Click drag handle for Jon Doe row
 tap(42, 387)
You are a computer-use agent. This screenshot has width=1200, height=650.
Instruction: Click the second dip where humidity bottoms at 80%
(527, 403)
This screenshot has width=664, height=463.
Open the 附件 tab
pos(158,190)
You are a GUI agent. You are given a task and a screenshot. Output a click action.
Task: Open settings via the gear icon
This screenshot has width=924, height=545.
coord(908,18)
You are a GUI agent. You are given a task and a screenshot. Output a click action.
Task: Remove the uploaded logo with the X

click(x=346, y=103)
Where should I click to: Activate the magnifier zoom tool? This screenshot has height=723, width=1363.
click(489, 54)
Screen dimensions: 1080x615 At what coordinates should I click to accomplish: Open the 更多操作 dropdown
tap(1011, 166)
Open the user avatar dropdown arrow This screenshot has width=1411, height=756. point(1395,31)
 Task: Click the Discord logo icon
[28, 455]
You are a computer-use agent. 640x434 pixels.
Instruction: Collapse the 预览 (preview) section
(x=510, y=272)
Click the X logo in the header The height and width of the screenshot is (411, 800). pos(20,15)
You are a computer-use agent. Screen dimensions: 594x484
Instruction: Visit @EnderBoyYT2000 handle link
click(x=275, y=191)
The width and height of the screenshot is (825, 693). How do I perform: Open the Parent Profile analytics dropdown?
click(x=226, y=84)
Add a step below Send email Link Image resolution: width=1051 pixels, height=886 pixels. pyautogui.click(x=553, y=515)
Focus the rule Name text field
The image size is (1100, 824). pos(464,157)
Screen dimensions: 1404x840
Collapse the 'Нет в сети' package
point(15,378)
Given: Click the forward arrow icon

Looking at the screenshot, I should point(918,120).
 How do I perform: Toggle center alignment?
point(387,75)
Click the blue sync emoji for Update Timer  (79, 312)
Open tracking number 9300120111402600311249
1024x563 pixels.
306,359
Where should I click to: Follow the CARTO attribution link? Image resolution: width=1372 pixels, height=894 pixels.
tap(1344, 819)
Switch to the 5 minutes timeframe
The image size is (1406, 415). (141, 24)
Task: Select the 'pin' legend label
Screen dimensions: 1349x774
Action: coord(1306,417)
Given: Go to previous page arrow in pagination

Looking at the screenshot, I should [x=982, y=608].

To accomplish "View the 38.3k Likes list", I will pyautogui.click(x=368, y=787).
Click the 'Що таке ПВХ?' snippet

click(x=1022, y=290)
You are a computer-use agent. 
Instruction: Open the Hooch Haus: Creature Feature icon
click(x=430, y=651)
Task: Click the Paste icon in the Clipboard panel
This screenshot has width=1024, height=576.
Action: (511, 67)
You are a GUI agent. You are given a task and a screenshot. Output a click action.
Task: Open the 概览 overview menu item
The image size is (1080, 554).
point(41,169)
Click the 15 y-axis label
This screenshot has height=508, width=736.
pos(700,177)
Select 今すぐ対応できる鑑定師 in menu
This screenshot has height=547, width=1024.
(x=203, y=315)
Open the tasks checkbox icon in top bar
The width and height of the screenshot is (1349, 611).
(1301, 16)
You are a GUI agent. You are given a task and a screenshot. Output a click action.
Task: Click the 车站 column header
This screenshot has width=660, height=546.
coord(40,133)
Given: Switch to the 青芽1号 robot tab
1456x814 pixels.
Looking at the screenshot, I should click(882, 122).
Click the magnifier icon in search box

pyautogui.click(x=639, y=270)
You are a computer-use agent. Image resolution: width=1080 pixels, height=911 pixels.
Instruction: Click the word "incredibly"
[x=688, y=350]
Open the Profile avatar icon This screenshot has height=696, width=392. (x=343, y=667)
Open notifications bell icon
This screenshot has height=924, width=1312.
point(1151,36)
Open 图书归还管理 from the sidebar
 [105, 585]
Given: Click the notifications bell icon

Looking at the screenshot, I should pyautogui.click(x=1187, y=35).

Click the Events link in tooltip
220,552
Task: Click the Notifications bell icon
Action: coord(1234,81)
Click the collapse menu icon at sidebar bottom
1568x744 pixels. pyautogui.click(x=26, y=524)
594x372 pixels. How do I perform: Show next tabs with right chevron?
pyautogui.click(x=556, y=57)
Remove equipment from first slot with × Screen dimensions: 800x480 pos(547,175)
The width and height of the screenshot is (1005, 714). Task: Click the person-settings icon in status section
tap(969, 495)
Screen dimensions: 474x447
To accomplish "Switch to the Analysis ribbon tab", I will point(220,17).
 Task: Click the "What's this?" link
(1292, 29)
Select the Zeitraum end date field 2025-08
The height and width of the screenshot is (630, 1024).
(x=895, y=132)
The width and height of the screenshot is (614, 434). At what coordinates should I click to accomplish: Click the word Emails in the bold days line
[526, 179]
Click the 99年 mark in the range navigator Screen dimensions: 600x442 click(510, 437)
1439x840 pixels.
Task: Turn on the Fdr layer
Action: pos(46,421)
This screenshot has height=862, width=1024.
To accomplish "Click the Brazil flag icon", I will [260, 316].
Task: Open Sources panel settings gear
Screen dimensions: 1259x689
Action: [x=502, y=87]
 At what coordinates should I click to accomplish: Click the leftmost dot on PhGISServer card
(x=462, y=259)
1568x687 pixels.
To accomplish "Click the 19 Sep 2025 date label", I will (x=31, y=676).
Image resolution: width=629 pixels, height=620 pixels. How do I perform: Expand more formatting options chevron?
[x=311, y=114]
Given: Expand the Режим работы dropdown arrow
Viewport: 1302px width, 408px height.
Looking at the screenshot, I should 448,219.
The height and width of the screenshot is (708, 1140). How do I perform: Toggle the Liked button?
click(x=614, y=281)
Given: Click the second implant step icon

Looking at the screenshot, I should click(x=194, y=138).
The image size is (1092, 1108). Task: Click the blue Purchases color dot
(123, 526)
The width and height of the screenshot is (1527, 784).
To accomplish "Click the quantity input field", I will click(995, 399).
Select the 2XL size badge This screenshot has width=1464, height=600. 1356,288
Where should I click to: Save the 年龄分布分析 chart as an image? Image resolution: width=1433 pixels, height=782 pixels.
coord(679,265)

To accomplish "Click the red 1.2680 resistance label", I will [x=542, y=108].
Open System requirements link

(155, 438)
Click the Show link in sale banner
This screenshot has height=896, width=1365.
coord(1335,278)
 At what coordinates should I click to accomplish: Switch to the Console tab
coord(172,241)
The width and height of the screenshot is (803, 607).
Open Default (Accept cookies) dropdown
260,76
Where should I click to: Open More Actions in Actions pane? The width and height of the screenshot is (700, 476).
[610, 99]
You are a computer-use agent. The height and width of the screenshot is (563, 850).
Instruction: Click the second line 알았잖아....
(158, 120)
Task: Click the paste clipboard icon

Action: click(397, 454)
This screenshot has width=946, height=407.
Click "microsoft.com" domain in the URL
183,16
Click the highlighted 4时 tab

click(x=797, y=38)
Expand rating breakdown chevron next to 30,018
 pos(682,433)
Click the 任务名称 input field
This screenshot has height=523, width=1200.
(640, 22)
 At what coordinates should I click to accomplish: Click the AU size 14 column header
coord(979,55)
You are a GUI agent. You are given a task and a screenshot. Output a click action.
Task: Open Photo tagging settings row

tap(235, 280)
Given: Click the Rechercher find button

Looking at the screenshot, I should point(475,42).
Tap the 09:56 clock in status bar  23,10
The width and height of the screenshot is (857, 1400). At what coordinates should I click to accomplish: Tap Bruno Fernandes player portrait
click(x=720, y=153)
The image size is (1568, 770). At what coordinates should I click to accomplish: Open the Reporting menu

┄┄┄┄┄┄┄┄┄┄

What this task involves: Could you repeat exactly the lines in the listing above from the one with "This screenshot has width=1024, height=576." down to the one with "Task: Open the 概览 overview menu item"? Include both of those lines.

Problem solution:
This screenshot has width=1024, height=576.
Action: (511, 67)
You are a GUI agent. You are given a task and a screenshot. Output a click action.
Task: Open the 概览 overview menu item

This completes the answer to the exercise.